--- begin DATA ---

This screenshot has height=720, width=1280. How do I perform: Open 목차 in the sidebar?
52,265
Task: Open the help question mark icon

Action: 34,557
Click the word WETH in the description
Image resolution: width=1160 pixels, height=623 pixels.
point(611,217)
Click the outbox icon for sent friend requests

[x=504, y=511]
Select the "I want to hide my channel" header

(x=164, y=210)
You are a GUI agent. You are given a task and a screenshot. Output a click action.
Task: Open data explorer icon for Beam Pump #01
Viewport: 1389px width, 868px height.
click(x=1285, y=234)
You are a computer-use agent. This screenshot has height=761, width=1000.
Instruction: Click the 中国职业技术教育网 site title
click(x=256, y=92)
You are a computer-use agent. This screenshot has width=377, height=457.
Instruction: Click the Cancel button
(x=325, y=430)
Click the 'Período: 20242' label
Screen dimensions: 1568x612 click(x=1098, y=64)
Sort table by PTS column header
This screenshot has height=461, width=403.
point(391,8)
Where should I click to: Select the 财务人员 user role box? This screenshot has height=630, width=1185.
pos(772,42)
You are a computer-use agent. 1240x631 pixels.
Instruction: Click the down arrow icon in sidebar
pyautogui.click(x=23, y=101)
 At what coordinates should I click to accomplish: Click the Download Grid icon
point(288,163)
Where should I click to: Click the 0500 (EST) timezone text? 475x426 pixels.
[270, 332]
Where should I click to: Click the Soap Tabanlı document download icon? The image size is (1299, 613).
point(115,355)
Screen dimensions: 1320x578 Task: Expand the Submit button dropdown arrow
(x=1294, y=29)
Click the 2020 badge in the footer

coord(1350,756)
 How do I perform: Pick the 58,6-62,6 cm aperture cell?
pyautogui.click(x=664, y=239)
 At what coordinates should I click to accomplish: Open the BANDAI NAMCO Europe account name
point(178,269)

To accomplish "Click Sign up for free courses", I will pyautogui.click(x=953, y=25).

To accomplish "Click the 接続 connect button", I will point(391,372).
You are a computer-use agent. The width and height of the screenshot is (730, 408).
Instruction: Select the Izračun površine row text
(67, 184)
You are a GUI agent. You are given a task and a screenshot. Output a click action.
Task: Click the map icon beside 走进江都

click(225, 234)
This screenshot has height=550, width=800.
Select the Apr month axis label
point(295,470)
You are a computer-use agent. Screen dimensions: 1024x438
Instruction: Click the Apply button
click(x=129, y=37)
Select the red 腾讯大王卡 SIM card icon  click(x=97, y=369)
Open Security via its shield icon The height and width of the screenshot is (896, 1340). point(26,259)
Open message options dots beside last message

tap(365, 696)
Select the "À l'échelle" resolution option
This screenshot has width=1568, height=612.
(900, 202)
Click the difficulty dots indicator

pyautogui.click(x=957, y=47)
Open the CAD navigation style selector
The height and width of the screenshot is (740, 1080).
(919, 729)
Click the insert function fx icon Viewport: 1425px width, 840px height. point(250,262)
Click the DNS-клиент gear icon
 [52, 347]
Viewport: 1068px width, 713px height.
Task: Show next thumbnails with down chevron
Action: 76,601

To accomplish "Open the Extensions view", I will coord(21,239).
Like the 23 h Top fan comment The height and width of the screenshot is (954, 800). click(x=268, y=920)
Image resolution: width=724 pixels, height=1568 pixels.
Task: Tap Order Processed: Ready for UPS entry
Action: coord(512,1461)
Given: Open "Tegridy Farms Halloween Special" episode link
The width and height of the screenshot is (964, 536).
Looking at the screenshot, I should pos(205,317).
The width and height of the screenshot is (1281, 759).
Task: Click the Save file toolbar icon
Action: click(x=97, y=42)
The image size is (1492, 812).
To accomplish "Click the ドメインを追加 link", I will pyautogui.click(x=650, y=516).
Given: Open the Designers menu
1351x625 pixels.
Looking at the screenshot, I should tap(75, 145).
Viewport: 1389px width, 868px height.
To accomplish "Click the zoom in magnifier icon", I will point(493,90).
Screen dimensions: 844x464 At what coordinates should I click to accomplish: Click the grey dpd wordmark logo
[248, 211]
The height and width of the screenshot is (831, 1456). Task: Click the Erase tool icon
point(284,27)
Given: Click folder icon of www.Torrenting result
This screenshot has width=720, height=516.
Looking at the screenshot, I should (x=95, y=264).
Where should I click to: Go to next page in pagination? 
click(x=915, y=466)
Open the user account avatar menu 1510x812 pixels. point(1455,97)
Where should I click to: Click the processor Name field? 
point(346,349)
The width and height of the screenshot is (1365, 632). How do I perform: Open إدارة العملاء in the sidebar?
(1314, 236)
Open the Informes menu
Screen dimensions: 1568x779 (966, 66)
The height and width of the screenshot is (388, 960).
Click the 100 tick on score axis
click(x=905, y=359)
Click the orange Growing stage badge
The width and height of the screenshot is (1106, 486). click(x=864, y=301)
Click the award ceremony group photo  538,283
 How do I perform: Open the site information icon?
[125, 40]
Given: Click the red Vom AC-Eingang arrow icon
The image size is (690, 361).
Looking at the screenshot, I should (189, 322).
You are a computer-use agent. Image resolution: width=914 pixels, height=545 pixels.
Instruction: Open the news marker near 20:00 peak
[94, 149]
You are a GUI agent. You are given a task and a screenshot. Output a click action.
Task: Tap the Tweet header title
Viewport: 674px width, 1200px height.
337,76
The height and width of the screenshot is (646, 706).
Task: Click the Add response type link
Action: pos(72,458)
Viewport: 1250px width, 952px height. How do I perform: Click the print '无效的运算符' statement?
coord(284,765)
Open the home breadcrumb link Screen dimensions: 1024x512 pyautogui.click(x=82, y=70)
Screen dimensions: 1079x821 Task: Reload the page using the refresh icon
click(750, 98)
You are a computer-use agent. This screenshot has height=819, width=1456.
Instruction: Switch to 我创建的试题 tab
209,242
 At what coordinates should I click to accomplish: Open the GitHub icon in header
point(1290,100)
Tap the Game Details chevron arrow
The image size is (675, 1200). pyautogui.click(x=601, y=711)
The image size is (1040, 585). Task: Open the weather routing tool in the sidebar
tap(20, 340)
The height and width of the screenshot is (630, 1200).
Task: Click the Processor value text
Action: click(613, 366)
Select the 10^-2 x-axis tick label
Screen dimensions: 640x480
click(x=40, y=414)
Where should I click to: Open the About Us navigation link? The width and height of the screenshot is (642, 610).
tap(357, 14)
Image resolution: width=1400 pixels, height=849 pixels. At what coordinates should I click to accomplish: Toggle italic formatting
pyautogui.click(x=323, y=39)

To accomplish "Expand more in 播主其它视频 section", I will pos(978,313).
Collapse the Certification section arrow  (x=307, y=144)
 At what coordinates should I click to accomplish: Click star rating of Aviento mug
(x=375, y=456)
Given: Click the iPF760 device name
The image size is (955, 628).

--- end DATA ---

TASK BRIEF:
Retype, word for word, everything in the listing above from the line containing "I will coord(21,239)." down to the line containing "Looking at the screenshot, I should (189, 322).", including both of those lines.

SOLUTION BELOW:
To accomplish "Open the Extensions view", I will coord(21,239).
Like the 23 h Top fan comment The height and width of the screenshot is (954, 800). click(x=268, y=920)
Image resolution: width=724 pixels, height=1568 pixels.
Task: Tap Order Processed: Ready for UPS entry
Action: coord(512,1461)
Given: Open "Tegridy Farms Halloween Special" episode link
The width and height of the screenshot is (964, 536).
Looking at the screenshot, I should pos(205,317).
The width and height of the screenshot is (1281, 759).
Task: Click the Save file toolbar icon
Action: click(x=97, y=42)
The image size is (1492, 812).
To accomplish "Click the ドメインを追加 link", I will pyautogui.click(x=650, y=516).
Given: Open the Designers menu
1351x625 pixels.
Looking at the screenshot, I should tap(75, 145).
Viewport: 1389px width, 868px height.
To accomplish "Click the zoom in magnifier icon", I will point(493,90).
Screen dimensions: 844x464 At what coordinates should I click to accomplish: Click the grey dpd wordmark logo
[248, 211]
The height and width of the screenshot is (831, 1456). Task: Click the Erase tool icon
point(284,27)
Given: Click folder icon of www.Torrenting result
This screenshot has width=720, height=516.
Looking at the screenshot, I should (x=95, y=264).
Where should I click to: Go to next page in pagination? 
click(x=915, y=466)
Open the user account avatar menu 1510x812 pixels. point(1455,97)
Where should I click to: Click the processor Name field? 
point(346,349)
The width and height of the screenshot is (1365, 632). How do I perform: Open إدارة العملاء in the sidebar?
(1314, 236)
Open the Informes menu
Screen dimensions: 1568x779 (966, 66)
The height and width of the screenshot is (388, 960).
Click the 100 tick on score axis
click(x=905, y=359)
Click the orange Growing stage badge
The width and height of the screenshot is (1106, 486). click(x=864, y=301)
Click the award ceremony group photo  538,283
 How do I perform: Open the site information icon?
[125, 40]
Given: Click the red Vom AC-Eingang arrow icon
The image size is (690, 361).
Looking at the screenshot, I should (189, 322).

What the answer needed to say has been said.